Part 1: Putting a metrics/KPI program into place in 6 steps

Walk into any web-based business and more likely than not you’ll find all sorts of metrics that have been collected with varying levels of accuracy, consistency, and freshness. However, despite what appears to be a wealth of data, no one will seem to be all that happy with it.

The frontline guys are grumbling about having to deal with the collection and reporting overhead while questioning under their breathe “what’s in it for me?”. The technology managers are still making decisions based on anecdotal evidence, gut feelings, or knee-jerk reactions to the latest incidents. And to top it all off, the business managers are clamoring for new dashboards because the last ones didn’t tell them much that was actually useful for managing the business.
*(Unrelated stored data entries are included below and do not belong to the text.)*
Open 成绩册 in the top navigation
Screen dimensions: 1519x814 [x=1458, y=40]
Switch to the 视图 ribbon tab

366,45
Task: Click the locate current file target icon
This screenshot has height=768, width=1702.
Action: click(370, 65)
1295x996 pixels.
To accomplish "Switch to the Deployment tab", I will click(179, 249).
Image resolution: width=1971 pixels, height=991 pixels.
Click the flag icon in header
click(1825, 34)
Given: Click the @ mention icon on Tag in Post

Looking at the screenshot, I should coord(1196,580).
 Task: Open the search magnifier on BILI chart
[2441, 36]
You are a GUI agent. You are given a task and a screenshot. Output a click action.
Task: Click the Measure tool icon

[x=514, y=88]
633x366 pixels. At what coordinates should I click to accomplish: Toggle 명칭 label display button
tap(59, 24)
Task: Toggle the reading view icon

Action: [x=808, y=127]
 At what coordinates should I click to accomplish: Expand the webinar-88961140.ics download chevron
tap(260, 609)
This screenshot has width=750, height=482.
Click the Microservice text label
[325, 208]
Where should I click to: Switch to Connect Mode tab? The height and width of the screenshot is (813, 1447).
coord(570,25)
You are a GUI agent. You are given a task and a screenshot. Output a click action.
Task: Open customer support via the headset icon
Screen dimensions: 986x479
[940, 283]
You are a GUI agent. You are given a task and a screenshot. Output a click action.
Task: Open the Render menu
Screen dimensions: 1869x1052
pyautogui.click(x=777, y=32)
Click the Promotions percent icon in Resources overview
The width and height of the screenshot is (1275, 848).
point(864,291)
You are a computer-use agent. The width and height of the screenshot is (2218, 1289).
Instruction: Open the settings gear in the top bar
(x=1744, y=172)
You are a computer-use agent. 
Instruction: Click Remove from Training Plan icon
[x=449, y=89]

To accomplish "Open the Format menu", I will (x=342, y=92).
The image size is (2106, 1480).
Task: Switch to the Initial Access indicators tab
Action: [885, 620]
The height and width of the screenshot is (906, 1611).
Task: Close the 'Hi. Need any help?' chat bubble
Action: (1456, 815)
In short, there is endless data floating around, but no one appears to have the knowledge they want.

Invariably another “metrics project” is going to come down the project pipeline. But why would this effort turn out any different than the previous efforts?

Here are six straightforward steps for putting into place a metrics program that actually delivers knowledge about your operations and your business:

Step #0: Stop looking for metrics and start thinking about KPIs
Most metrics projects that are initiated within a technology organization will take a bottom up view of the world. The thought process is often to grab as much data as possible and then try later to make some sense of it with a bit of analytical magic. The dream is that, with enough technical mojo, you’ll arrive at a magical “ah ha!” moment where a piece of important knowledge jumps out.

Unfortunately, for as common as this dream is, it rarely comes true. After considerable effort, these bottom up metrics projects usually result in an outcome somewhere between a mix of interesting (but not meaningful) trivia or a loss of interest in the project alltogether.

To ensure success, you’ve got to turn your technology-centric view of this problem on its head. Since the role of IT is to support the goals of the business, it logically follows that what you really want to measure is the performance of your IT operations in supporting those business goals. This is done by developing and tracking a set of Key Performance Indicators (KPIs) that align the performance of your IT operations with the performance of your business

What’s the difference between metrics and KPIs? The following list is the best explanation I’ve seen on how to tell if a metric (or set of metrics) qualifies as a KPI :

A KPI echoes organizational goals
A KPI is decided by management
A KPI provides context
A KPI creates meaning on all organizational levels
A KPI is based on legitimate data
A KPI is easy to understand
A KPI leads to action!

KPIs, by their very nature, are about influencing actions. If a metric isn’t capable of influencing the behavior of your team in a way that would be clearly understood from all directions, then it’s not a KPI.

Step #1: Set up a KPI Advisory Board
KPIs, like all metrics, have little value in isolation. What’s the best way to ensure that your KPIs are going to be successful in measuring and influencing the performance of your organization? Get all of the various stakeholders involved early and often.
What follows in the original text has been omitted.